Supplied data -

[start]

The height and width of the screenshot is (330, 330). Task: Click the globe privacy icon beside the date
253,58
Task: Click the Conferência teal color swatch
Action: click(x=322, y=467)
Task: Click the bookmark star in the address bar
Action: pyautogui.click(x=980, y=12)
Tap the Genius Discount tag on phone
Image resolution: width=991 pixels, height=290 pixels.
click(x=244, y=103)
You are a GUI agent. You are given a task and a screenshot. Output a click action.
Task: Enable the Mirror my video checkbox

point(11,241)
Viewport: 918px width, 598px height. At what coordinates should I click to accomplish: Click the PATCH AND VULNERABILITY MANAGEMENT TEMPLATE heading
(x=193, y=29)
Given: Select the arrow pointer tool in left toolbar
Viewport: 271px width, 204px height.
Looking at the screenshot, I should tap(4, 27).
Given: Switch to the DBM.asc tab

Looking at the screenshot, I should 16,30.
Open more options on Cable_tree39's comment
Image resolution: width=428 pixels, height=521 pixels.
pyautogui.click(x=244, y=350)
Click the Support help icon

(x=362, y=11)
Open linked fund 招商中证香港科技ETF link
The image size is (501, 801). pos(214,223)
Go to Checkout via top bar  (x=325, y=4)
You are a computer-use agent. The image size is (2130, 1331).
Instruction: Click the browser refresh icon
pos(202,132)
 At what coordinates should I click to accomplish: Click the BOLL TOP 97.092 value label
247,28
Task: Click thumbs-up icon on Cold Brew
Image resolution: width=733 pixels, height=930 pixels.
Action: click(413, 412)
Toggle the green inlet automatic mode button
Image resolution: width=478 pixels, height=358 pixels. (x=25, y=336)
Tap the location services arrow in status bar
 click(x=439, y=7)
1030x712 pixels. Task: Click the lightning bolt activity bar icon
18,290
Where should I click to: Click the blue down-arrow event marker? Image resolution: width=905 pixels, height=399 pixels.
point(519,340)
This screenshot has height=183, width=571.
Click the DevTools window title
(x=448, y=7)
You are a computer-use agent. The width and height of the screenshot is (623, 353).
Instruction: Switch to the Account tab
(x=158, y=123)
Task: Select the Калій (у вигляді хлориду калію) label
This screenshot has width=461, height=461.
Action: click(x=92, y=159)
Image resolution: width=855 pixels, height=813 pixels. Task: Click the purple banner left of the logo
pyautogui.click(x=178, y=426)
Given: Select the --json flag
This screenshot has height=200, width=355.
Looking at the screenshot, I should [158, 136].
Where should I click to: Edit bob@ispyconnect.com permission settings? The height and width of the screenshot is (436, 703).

[end]

Exercise goal - Retype the data without changes, starting with the line that contains "Where should I click to: Click" and going on through the line that contains "(x=158, y=123)".

Result of the exercise -
Where should I click to: Click the blue down-arrow event marker? Image resolution: width=905 pixels, height=399 pixels.
point(519,340)
This screenshot has height=183, width=571.
Click the DevTools window title
(x=448, y=7)
You are a computer-use agent. The width and height of the screenshot is (623, 353).
Instruction: Switch to the Account tab
(x=158, y=123)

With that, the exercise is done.